**THE TASK**
Please reproduce the records from the line containing "Open the 照片/证件上传 tab" through the line containing "pos(249,144)", replacing "marker" with "pin" and leaving everything else unchanged.

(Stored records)
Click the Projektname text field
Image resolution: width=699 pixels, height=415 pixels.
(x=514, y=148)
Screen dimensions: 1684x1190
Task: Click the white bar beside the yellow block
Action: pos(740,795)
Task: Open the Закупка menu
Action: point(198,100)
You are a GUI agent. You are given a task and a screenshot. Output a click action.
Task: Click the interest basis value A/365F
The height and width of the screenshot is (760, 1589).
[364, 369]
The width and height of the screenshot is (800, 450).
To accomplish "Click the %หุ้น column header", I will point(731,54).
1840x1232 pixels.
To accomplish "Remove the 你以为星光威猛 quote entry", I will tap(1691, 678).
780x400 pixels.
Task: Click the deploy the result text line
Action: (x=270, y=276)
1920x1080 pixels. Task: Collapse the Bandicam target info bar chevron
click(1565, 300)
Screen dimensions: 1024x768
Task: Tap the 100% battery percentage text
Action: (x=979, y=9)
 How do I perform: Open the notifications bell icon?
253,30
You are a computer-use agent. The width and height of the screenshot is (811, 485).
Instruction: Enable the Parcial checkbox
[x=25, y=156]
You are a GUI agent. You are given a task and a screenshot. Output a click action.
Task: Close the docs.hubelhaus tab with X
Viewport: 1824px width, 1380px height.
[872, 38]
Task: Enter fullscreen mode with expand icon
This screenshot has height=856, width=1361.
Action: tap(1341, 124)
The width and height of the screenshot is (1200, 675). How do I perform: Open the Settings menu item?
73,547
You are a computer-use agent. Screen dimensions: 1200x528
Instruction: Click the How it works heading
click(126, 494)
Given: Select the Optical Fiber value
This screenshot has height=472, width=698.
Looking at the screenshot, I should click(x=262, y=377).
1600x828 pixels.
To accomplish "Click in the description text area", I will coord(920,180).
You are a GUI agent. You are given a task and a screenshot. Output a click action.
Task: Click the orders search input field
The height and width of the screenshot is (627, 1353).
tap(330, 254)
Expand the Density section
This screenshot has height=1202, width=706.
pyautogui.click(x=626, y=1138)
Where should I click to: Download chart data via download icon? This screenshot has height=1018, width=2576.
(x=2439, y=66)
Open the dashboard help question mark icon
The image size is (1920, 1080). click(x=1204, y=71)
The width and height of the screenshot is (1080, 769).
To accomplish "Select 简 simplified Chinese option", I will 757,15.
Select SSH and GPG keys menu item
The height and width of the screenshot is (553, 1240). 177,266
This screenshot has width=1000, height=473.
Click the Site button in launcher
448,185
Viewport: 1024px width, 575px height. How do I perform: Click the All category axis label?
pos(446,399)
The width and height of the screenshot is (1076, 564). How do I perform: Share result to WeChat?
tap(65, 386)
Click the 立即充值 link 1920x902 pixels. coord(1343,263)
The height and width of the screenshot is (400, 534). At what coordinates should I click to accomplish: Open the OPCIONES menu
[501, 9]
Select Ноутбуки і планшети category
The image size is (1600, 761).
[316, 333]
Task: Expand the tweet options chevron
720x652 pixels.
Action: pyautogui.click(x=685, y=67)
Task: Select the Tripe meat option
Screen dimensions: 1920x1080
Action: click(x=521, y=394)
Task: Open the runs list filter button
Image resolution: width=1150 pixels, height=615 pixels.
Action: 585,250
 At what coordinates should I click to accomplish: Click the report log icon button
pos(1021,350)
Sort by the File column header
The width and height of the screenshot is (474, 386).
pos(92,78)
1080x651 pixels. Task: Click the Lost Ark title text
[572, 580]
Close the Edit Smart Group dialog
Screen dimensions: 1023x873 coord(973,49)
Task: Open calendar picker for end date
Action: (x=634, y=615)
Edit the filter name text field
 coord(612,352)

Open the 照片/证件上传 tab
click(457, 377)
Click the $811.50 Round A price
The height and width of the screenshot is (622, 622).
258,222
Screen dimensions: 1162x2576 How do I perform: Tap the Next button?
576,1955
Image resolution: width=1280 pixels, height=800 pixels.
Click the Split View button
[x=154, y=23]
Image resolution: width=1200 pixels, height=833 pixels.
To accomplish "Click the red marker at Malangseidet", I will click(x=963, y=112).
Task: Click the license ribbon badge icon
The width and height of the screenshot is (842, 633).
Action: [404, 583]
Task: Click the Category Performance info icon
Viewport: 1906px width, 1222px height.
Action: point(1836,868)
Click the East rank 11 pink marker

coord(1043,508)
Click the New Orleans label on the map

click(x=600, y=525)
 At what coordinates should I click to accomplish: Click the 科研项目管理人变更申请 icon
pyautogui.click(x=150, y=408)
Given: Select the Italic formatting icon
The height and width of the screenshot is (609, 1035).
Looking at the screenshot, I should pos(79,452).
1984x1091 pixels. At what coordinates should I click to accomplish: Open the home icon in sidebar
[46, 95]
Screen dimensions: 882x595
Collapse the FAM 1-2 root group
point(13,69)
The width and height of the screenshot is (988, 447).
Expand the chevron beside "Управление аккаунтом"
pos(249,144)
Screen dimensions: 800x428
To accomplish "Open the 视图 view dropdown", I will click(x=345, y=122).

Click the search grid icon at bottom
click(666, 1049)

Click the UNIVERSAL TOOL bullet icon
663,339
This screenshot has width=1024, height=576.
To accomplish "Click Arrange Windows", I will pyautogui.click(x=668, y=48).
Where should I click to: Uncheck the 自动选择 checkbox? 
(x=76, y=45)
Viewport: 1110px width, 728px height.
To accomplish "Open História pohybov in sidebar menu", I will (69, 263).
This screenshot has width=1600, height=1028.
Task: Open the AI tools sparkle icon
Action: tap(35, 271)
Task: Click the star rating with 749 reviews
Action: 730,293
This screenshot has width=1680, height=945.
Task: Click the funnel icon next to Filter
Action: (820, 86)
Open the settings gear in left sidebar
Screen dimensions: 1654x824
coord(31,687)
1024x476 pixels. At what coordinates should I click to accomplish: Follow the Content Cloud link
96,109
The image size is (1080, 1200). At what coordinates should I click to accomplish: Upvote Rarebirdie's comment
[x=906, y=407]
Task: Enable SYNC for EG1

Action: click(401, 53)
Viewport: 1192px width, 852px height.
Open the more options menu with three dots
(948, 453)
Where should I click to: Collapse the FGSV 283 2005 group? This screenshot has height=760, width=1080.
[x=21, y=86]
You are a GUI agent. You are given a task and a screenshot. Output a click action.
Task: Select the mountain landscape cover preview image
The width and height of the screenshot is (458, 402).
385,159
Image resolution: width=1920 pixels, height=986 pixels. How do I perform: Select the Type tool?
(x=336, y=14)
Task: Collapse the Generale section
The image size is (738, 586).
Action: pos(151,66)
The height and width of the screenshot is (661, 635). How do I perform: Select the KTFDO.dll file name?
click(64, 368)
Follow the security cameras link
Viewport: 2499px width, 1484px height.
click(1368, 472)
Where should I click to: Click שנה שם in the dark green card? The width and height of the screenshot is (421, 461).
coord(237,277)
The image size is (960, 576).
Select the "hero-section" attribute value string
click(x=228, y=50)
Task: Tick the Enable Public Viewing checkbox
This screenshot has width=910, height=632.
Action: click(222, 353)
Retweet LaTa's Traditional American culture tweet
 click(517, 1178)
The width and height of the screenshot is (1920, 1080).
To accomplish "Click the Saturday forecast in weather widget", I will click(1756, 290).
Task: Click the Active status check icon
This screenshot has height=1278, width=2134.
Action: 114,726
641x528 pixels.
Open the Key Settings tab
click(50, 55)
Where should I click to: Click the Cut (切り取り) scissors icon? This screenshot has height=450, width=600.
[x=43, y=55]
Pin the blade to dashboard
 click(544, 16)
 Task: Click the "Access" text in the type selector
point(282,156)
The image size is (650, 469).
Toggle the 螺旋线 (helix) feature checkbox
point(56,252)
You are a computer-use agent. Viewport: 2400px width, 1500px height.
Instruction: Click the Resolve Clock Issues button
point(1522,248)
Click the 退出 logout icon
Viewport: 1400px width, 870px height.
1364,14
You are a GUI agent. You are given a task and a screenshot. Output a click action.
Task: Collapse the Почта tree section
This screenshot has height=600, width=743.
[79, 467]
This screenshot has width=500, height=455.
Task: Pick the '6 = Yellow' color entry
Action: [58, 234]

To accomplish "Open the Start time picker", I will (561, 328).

**SOLUTION TO THE EXERCISE**
Open the 照片/证件上传 tab
click(457, 377)
Click the $811.50 Round A price
The height and width of the screenshot is (622, 622).
258,222
Screen dimensions: 1162x2576 How do I perform: Tap the Next button?
576,1955
Image resolution: width=1280 pixels, height=800 pixels.
Click the Split View button
[x=154, y=23]
Image resolution: width=1200 pixels, height=833 pixels.
To accomplish "Click the red pin at Malangseidet", I will click(x=963, y=112).
Task: Click the license ribbon badge icon
The width and height of the screenshot is (842, 633).
Action: [404, 583]
Task: Click the Category Performance info icon
Viewport: 1906px width, 1222px height.
Action: point(1836,868)
Click the East rank 11 pink pin

coord(1043,508)
Click the New Orleans label on the map

click(x=600, y=525)
 At what coordinates should I click to accomplish: Click the 科研项目管理人变更申请 icon
pyautogui.click(x=150, y=408)
Given: Select the Italic formatting icon
The height and width of the screenshot is (609, 1035).
Looking at the screenshot, I should pos(79,452).
1984x1091 pixels. At what coordinates should I click to accomplish: Open the home icon in sidebar
[46, 95]
Screen dimensions: 882x595
Collapse the FAM 1-2 root group
point(13,69)
The width and height of the screenshot is (988, 447).
Expand the chevron beside "Управление аккаунтом"
pos(249,144)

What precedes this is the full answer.